What you have to do: Please report how many lines in the records below contain the word "will", and give nothing else.

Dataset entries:
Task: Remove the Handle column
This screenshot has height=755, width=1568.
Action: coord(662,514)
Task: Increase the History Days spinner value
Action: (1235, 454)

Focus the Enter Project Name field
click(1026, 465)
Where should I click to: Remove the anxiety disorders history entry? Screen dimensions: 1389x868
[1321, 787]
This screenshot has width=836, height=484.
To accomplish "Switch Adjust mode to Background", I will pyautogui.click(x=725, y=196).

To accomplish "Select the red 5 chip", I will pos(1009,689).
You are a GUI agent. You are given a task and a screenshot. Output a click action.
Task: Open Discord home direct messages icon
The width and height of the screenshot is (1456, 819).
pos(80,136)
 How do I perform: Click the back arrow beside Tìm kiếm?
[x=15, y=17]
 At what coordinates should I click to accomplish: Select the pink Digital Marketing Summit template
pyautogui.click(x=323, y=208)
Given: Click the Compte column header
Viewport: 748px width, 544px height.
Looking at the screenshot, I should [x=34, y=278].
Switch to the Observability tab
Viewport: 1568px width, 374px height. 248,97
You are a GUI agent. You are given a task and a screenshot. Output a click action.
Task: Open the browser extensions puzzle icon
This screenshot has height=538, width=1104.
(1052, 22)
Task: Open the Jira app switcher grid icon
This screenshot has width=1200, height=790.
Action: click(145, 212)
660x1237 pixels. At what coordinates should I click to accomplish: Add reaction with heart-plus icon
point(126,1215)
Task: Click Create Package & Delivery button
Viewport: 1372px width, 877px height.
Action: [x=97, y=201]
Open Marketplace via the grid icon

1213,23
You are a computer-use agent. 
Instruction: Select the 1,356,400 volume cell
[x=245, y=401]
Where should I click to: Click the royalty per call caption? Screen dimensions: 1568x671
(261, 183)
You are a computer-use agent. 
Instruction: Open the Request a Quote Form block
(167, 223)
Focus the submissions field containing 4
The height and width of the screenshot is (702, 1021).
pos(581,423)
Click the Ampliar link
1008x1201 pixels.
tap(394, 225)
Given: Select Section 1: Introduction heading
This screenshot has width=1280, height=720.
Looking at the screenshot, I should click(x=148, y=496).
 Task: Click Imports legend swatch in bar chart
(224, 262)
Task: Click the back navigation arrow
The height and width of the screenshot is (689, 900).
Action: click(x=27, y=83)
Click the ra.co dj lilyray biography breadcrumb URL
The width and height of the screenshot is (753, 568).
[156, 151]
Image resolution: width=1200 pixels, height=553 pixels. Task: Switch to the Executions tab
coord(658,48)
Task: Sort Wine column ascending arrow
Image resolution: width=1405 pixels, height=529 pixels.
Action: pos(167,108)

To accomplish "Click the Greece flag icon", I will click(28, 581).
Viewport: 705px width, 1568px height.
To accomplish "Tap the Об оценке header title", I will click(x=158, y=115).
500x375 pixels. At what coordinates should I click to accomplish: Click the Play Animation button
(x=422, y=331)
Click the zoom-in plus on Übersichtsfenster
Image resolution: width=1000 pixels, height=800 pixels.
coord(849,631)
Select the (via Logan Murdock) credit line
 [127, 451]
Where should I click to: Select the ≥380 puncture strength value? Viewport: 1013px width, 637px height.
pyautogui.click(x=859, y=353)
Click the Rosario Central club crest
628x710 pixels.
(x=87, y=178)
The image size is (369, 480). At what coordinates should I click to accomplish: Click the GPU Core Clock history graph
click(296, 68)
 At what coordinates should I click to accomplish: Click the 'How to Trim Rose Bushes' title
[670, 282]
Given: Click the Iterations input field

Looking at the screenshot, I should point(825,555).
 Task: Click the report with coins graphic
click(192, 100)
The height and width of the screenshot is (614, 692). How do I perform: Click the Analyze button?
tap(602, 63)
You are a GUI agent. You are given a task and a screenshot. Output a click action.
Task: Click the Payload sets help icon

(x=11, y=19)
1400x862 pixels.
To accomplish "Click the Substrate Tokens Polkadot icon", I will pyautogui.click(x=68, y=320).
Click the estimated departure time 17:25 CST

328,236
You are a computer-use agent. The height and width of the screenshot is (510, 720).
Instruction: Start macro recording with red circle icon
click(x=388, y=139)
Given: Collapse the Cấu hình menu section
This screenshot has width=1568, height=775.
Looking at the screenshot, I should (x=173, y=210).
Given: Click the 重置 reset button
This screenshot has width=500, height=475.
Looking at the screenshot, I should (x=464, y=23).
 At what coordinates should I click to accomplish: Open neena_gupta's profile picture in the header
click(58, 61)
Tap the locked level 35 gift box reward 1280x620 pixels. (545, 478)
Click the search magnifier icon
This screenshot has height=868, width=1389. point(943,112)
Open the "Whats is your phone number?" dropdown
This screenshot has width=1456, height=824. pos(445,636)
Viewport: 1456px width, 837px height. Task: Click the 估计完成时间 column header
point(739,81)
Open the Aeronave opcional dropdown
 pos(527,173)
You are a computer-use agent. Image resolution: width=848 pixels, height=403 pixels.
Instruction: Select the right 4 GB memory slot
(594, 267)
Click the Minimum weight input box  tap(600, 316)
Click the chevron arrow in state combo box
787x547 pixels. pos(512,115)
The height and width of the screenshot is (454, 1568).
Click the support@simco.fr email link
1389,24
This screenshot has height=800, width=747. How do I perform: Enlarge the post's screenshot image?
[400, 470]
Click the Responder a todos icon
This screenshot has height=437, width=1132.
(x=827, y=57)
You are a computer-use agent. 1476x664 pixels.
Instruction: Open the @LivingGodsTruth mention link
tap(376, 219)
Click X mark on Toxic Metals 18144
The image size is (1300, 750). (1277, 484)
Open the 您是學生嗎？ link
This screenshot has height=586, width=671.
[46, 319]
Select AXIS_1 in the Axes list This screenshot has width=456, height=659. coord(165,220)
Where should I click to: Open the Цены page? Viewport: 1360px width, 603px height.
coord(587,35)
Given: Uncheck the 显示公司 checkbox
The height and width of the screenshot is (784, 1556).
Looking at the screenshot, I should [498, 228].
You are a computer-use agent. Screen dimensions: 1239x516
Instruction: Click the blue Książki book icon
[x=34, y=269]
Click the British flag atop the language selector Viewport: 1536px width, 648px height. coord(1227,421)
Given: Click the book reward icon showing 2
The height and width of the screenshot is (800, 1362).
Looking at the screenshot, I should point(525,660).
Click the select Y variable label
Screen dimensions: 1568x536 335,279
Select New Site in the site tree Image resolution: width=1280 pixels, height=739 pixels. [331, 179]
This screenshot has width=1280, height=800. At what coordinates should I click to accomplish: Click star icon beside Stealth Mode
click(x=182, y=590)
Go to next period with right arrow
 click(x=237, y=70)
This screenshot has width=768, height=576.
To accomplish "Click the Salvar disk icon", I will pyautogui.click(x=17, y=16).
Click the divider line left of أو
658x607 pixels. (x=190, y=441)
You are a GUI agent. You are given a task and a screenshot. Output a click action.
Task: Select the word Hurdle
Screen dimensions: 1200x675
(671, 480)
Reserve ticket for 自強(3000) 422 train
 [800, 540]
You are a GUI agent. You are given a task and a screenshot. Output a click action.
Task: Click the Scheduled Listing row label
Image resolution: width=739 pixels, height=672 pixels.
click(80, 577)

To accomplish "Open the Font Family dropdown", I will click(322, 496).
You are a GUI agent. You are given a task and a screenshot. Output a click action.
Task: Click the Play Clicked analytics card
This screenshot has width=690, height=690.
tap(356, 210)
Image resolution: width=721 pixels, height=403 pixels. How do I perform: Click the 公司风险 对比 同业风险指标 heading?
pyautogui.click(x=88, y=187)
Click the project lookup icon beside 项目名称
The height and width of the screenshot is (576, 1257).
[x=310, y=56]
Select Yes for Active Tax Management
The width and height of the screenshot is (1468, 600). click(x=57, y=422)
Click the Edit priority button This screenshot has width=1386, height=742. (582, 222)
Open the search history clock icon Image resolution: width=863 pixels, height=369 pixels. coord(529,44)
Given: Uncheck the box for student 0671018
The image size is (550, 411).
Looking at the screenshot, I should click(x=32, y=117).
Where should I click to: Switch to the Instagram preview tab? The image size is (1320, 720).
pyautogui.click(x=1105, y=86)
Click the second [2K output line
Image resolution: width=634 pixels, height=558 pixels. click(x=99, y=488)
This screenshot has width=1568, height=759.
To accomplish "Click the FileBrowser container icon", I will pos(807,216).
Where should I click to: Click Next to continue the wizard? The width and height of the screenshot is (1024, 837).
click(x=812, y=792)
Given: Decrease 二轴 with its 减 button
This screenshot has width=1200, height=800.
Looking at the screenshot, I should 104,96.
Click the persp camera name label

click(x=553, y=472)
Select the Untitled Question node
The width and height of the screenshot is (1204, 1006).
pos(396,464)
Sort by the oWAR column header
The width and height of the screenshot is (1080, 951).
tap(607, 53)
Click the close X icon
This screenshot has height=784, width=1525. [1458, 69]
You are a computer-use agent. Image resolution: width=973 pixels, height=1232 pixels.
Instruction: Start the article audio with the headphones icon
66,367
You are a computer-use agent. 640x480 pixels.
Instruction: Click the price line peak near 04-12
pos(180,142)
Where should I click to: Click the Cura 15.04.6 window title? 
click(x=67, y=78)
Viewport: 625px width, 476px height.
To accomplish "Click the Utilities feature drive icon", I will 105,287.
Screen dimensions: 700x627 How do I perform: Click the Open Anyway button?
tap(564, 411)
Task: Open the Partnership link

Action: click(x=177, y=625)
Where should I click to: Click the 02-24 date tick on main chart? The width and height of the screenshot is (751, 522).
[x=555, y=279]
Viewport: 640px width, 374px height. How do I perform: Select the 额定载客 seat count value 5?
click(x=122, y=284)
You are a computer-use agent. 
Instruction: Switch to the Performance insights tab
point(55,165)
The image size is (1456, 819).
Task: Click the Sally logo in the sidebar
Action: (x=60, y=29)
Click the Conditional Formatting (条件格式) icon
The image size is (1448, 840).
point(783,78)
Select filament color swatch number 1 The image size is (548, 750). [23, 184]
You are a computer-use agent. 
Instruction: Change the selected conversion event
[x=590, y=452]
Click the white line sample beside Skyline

Exercise output: 9